Secure your software supply chain with Docker
Security businesses demand.
Productivity developers rely on.
Docker allows teams to securely build, share, and run applications across the entire software supply chain.
Docker protects against supply chain attacks and helps to manage developer teams at scale. Docker provides security focused on the developer workstation and software supply chain. Ensure your images, packages, and dependencies are up-to-date and trusted with Trusted Content and Docker Scout. Combined with Hardened Docker Desktop, use Docker with confidence that your developers are working as securely as possible.
Simple and powerful application security designed with developers in mind.
Docker Trusted Content
Pulling and running arbitrary public images opens businesses to security risks, Docker Trusted Content delivers images you can trust with Docker Verified Publishers and Docker Official Images – the most widely trusted images used by developers and development teams as a secure basis for their application development.
With Settings Management, admins can configure Docker Desktop’s settings on client machines throughout their organization. In the new admin-settings.json file, configure important security settings like proxies and network ranges, and ensure that these values can’t be modified by users.
Enhanced Container Isolation
For an extra layer of security, admins can enable Enhanced Container Isolation to ensure that any configurations set with Settings Management cannot be modified by user containers. Enhanced Container Isolation ensures that all containers run unprivileged in the Docker Desktop Linux VM using the Liux user-namespace, as well as introducing a host of other security enhancements.
Docker Scout helps you understand your software better and remediate vulnerabilities faster. Docker Scout provides visibility of the layers within images, and pinpoints the vulnerabilities affecting each specific layer. With recommended remediation paths based on optimizing image builds, Docker Scout brings security to the context in which you’re already working.
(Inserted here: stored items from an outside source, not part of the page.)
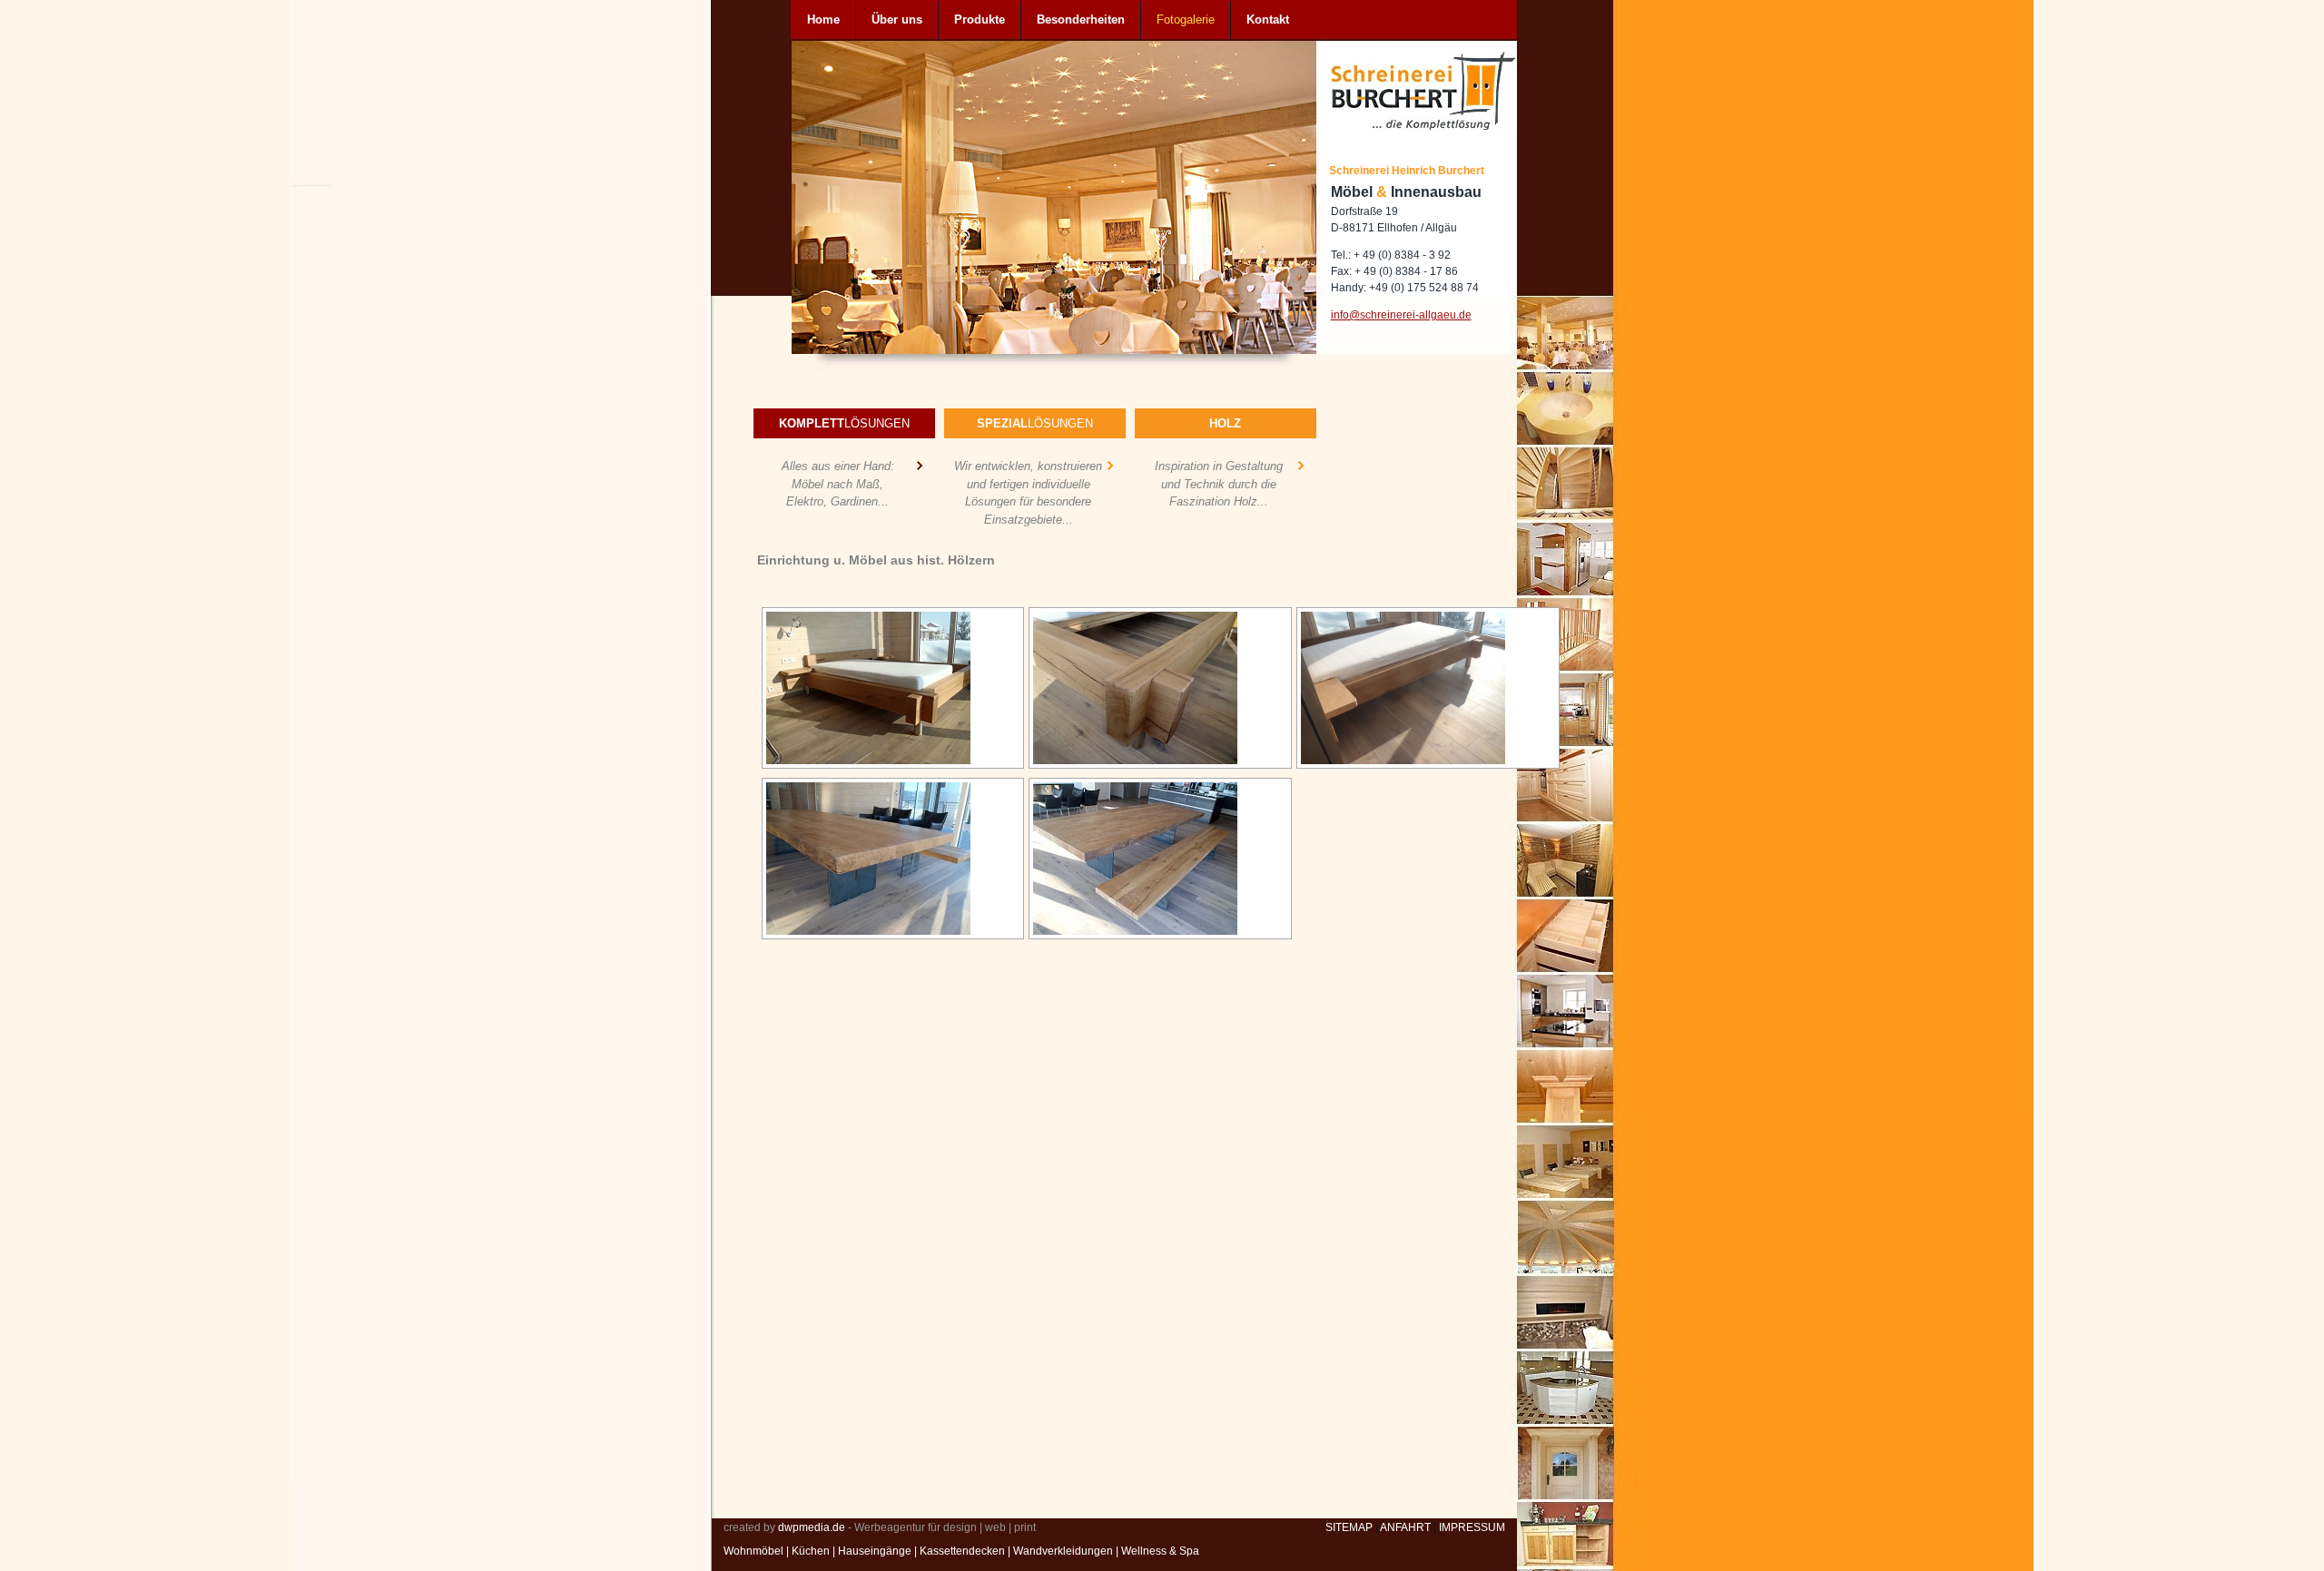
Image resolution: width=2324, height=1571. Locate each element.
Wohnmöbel (753, 1551)
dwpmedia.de (811, 1527)
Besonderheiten (1081, 19)
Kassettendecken (962, 1551)
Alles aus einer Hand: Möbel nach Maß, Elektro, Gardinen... (838, 483)
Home (823, 19)
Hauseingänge (874, 1551)
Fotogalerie (1186, 19)
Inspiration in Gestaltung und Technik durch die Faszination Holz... (1219, 483)
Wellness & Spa (1160, 1551)
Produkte (979, 19)
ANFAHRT (1405, 1527)
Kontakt (1267, 19)
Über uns (897, 19)
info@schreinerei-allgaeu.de (1401, 315)
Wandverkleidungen (1063, 1551)
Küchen (811, 1551)
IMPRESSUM (1472, 1527)
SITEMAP (1349, 1527)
Based on the Docker BuildKit project, Docker Build lets you build container images quickly and securely from your code repository. Manage dependencies and secrets so you can build with confidence knowing the secrets won’t be stored in the final image, now with SLSA Provenance and Docker SBOM built in.
Registry Access Management
With Registry Access Management, administrators can ensure that developers using Docker Desktop only access registries that are allowed. Developers can work without risk of accidentally building on untrusted images.
Image Access Management
Create access controls for approved content in Docker Hub to ensure local developer environments are compliant with your organization’s security policies. Manage developer access to content by designating approved image types, like Docker Verified Publisher images or Docker Official Images.